_Requirement_
Could you write out each of the records below exactly?

_Available data_
*** Block opens ***

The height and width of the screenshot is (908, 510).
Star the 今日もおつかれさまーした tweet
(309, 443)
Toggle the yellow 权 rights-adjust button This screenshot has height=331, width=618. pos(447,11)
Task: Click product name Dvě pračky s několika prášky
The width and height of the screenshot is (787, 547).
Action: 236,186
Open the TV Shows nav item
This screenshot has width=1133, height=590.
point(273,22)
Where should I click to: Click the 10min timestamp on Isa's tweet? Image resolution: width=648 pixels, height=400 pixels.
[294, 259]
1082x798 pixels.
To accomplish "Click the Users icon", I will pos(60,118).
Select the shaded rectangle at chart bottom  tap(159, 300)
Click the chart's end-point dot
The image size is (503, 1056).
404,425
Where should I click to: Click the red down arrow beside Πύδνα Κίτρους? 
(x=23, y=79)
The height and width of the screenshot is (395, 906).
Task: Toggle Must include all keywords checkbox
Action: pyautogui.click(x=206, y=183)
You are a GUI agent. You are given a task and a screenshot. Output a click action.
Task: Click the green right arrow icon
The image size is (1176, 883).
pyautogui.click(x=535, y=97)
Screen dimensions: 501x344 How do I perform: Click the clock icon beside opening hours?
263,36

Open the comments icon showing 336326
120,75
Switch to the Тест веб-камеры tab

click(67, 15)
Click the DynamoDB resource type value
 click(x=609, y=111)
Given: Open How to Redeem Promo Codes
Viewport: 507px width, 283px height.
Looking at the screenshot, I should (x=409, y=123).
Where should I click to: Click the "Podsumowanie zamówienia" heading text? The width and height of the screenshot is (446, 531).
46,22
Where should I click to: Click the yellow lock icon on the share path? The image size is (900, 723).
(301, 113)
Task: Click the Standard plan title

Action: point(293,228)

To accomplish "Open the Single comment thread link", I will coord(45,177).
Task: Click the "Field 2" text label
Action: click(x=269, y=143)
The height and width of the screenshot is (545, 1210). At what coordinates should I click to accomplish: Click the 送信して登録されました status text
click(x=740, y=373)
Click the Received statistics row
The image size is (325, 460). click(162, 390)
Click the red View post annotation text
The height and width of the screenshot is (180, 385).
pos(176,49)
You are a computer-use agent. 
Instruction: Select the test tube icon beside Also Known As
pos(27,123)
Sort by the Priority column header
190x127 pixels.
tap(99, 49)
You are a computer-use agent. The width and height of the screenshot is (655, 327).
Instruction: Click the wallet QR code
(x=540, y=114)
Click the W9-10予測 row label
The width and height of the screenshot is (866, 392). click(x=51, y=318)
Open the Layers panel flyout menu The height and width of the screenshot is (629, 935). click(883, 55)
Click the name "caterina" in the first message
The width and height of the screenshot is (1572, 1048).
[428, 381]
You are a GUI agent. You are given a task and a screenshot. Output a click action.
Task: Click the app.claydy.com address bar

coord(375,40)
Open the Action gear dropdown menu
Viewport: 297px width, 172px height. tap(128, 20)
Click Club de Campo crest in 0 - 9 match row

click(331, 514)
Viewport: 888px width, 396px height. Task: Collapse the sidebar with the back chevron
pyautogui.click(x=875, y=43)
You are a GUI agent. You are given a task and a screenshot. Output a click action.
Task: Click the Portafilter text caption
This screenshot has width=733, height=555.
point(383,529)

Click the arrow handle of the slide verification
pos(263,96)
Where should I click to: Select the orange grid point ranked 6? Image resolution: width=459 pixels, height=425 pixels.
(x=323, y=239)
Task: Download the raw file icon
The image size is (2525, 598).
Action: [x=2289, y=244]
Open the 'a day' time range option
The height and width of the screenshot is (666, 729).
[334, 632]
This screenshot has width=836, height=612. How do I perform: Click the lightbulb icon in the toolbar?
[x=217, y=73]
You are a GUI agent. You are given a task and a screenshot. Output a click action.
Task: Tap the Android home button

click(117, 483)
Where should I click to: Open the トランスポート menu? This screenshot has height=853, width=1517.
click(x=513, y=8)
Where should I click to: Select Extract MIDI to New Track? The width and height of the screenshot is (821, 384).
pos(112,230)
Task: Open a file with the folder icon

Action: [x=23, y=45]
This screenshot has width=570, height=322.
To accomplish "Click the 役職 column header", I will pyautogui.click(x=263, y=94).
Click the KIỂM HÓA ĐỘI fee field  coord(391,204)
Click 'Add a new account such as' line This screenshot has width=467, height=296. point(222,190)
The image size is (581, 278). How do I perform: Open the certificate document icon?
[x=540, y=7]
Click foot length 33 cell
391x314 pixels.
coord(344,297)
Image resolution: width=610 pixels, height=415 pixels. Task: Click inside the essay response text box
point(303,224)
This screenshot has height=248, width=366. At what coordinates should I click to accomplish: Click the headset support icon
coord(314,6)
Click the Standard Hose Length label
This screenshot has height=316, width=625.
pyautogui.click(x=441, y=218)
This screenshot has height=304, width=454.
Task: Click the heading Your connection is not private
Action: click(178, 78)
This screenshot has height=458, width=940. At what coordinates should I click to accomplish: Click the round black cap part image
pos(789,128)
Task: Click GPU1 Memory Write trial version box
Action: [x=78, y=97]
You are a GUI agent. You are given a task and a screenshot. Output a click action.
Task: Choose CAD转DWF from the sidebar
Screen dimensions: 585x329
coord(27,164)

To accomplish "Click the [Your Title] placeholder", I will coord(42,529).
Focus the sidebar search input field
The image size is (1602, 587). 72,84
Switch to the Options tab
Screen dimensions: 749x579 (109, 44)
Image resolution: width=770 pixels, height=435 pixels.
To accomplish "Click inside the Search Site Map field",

*** Block closes ***

_Solution below_
The height and width of the screenshot is (908, 510).
Star the 今日もおつかれさまーした tweet
(309, 443)
Toggle the yellow 权 rights-adjust button This screenshot has height=331, width=618. pos(447,11)
Task: Click product name Dvě pračky s několika prášky
The width and height of the screenshot is (787, 547).
Action: 236,186
Open the TV Shows nav item
This screenshot has width=1133, height=590.
point(273,22)
Where should I click to: Click the 10min timestamp on Isa's tweet? Image resolution: width=648 pixels, height=400 pixels.
[294, 259]
1082x798 pixels.
To accomplish "Click the Users icon", I will pos(60,118).
Select the shaded rectangle at chart bottom  tap(159, 300)
Click the chart's end-point dot
The image size is (503, 1056).
404,425
Where should I click to: Click the red down arrow beside Πύδνα Κίτρους? 
(x=23, y=79)
The height and width of the screenshot is (395, 906).
Task: Toggle Must include all keywords checkbox
Action: pyautogui.click(x=206, y=183)
You are a GUI agent. You are given a task and a screenshot. Output a click action.
Task: Click the green right arrow icon
The image size is (1176, 883).
pyautogui.click(x=535, y=97)
Screen dimensions: 501x344 How do I perform: Click the clock icon beside opening hours?
263,36

Open the comments icon showing 336326
120,75
Switch to the Тест веб-камеры tab

click(67, 15)
Click the DynamoDB resource type value
 click(x=609, y=111)
Given: Open How to Redeem Promo Codes
Viewport: 507px width, 283px height.
Looking at the screenshot, I should (x=409, y=123).
Where should I click to: Click the "Podsumowanie zamówienia" heading text? The width and height of the screenshot is (446, 531).
46,22
Where should I click to: Click the yellow lock icon on the share path? The image size is (900, 723).
(301, 113)
Task: Click the Standard plan title

Action: point(293,228)

To accomplish "Open the Single comment thread link", I will coord(45,177).
Task: Click the "Field 2" text label
Action: click(x=269, y=143)
The height and width of the screenshot is (545, 1210). At what coordinates should I click to accomplish: Click the 送信して登録されました status text
click(x=740, y=373)
Click the Received statistics row
The image size is (325, 460). click(162, 390)
Click the red View post annotation text
The height and width of the screenshot is (180, 385).
pos(176,49)
You are a computer-use agent. 
Instruction: Select the test tube icon beside Also Known As
pos(27,123)
Sort by the Priority column header
190x127 pixels.
tap(99, 49)
You are a computer-use agent. The width and height of the screenshot is (655, 327).
Instruction: Click the wallet QR code
(x=540, y=114)
Click the W9-10予測 row label
The width and height of the screenshot is (866, 392). click(x=51, y=318)
Open the Layers panel flyout menu The height and width of the screenshot is (629, 935). click(883, 55)
Click the name "caterina" in the first message
The width and height of the screenshot is (1572, 1048).
[428, 381]
You are a GUI agent. You are given a task and a screenshot. Output a click action.
Task: Click the app.claydy.com address bar

coord(375,40)
Open the Action gear dropdown menu
Viewport: 297px width, 172px height. tap(128, 20)
Click Club de Campo crest in 0 - 9 match row

click(331, 514)
Viewport: 888px width, 396px height. Task: Collapse the sidebar with the back chevron
pyautogui.click(x=875, y=43)
You are a GUI agent. You are given a task and a screenshot. Output a click action.
Task: Click the Portafilter text caption
This screenshot has width=733, height=555.
point(383,529)

Click the arrow handle of the slide verification
pos(263,96)
Where should I click to: Select the orange grid point ranked 6? Image resolution: width=459 pixels, height=425 pixels.
(x=323, y=239)
Task: Download the raw file icon
The image size is (2525, 598).
Action: [x=2289, y=244]
Open the 'a day' time range option
The height and width of the screenshot is (666, 729).
[334, 632]
This screenshot has width=836, height=612. How do I perform: Click the lightbulb icon in the toolbar?
[x=217, y=73]
You are a GUI agent. You are given a task and a screenshot. Output a click action.
Task: Tap the Android home button

click(117, 483)
Where should I click to: Open the トランスポート menu? This screenshot has height=853, width=1517.
click(x=513, y=8)
Where should I click to: Select Extract MIDI to New Track? The width and height of the screenshot is (821, 384).
pos(112,230)
Task: Open a file with the folder icon

Action: [x=23, y=45]
This screenshot has width=570, height=322.
To accomplish "Click the 役職 column header", I will pyautogui.click(x=263, y=94).
Click the KIỂM HÓA ĐỘI fee field  coord(391,204)
Click 'Add a new account such as' line This screenshot has width=467, height=296. point(222,190)
The image size is (581, 278). How do I perform: Open the certificate document icon?
[x=540, y=7]
Click foot length 33 cell
391x314 pixels.
coord(344,297)
Image resolution: width=610 pixels, height=415 pixels. Task: Click inside the essay response text box
point(303,224)
This screenshot has height=248, width=366. At what coordinates should I click to accomplish: Click the headset support icon
coord(314,6)
Click the Standard Hose Length label
This screenshot has height=316, width=625.
pyautogui.click(x=441, y=218)
This screenshot has height=304, width=454.
Task: Click the heading Your connection is not private
Action: click(178, 78)
This screenshot has height=458, width=940. At what coordinates should I click to accomplish: Click the round black cap part image
pos(789,128)
Task: Click GPU1 Memory Write trial version box
Action: [x=78, y=97]
You are a GUI agent. You are given a task and a screenshot. Output a click action.
Task: Choose CAD转DWF from the sidebar
Screen dimensions: 585x329
coord(27,164)

To accomplish "Click the [Your Title] placeholder", I will coord(42,529).
Focus the sidebar search input field
The image size is (1602, 587). 72,84
Switch to the Options tab
Screen dimensions: 749x579 (109, 44)
Image resolution: width=770 pixels, height=435 pixels.
To accomplish "Click inside the Search Site Map field",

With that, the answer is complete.